The Falkland Islands and their wildlife

The Falkland Islands and their wildlife

The Falkland Islands is one of the wildlife hotspots on the planet. The islands are home to most of the world’s total population of Black-browed Albatrosses and the numbers of birds seen increases by the hour as one sails to the islands from South America. In the right conditions there can be hundreds of seabirds of several species around the ship as she nears the west of the archipelago. Once onshore it soon becomes obvious that the Falklands is indeed one of the best places in the world to see penguins. Five species of penguin breed on the islands in varying numbers, so that visitors to the islands will get close up views of some of these charismatic birds. 
A typical expedition cruise to the islands will call in at such islands as West Point Island, New Island, Saunders Island and maybe Carcass Island. The latter does not have the large colonies of Black-browed Albatrosses or Rockhopper Penguins of the former three islands, but as it has remained predator free, it is home to a much wider variety of small birds including one of the two endemic bird - the Cobb’s Wren, and the Falkland Steamer Duck.

The high cliffs of the western side of the islands are very scenic in their own right, and are full of breeding albatrosses and penguins plus a variety of waterfowl and a mixture of landbirds including the very colourful Long-tailed Meadowlark known locally as the ‘Military Starling’.

Although the capital Stanley is generally a cultural port call there is still some wildlife to see as one walks along the seafront. This includes Kelp and Dolphin Gulls plus a scattering of Crested Ducks close inshore with the Falkland Steamer Ducks usually frequenting the middle of the harbour. The House Sparrow, from Europe is the most numerous bird species in the capital but there are also Black-chinned Siskins and Falkland Thrushes to look for in the well-manicured gardens with Turkey Vultures often gliding over the town on windy days.

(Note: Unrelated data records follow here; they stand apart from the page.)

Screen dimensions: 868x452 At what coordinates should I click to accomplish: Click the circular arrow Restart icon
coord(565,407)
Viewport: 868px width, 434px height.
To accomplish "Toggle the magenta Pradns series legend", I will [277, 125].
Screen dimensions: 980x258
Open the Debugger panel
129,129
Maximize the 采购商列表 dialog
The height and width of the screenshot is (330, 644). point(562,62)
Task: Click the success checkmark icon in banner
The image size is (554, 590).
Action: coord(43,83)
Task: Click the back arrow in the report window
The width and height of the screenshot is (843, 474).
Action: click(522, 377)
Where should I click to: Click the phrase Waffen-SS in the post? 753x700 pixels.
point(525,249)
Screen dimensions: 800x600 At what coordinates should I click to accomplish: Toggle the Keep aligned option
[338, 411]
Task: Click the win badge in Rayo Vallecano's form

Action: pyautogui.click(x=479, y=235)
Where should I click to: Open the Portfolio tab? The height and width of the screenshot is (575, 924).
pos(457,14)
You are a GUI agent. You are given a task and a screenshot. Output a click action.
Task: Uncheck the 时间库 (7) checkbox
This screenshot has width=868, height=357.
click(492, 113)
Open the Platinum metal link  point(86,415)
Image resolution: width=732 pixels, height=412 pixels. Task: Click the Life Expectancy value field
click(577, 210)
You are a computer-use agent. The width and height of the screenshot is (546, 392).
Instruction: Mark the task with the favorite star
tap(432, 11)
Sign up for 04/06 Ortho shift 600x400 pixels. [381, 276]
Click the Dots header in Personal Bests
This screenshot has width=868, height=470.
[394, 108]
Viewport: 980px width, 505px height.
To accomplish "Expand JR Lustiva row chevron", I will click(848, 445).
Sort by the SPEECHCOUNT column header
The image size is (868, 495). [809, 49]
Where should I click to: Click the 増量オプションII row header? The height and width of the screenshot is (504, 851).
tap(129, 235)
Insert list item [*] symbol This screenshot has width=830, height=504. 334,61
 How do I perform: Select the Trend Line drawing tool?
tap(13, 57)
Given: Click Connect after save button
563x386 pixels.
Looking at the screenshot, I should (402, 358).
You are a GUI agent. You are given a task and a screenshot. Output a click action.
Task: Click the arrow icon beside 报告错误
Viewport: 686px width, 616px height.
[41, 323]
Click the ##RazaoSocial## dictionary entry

Any excursion away from Stanley should also see good numbers of ducks and geese near any streams or lakes with wading birds such as Magellanic Oystercatcher along any shorelines. There are several penguin colonies near to Stanley with the small colony of Magellanic Penguins at Gypsy Cove and the nearby Gentoo Penguin colony on Yorke Bay being the nearest to Stanley – a ten to fifteen minute drive from the public jetty. 
Generally the islands birdlife is very tolerant of man, usually they will carry on with whatever they are doing and ignore the observer.  Falkland Conservation (the islands wildlife organisation) recommend approach no closer than 6 metres to any bird (or seal) colony, although one can often sit to the side of a penguin colony or their path to the sea and they will come and inspect you.
Although not generally seen by cruise ship visitors except at sea Elephant Seal, Fur Seal and Southern Sea Lion breed on the islands but are not widespread. Elephant Seals can haul out for a short while on almost any sandy beach but are best seen on Sea Lion Island and Carcass Island. Fur Seals are quite rare on the Falklands with only a handful of breeding locations so are generally only encountered at sea. Southern Sea Lions have breeding sites in various sites around the islands with the best-known ones being at Cape Dolphin on East Falkland and on Bleaker Island and Sea Lion Island. 
The Falkland Islands are one of the best places in the world to be truly immersed in wildlife.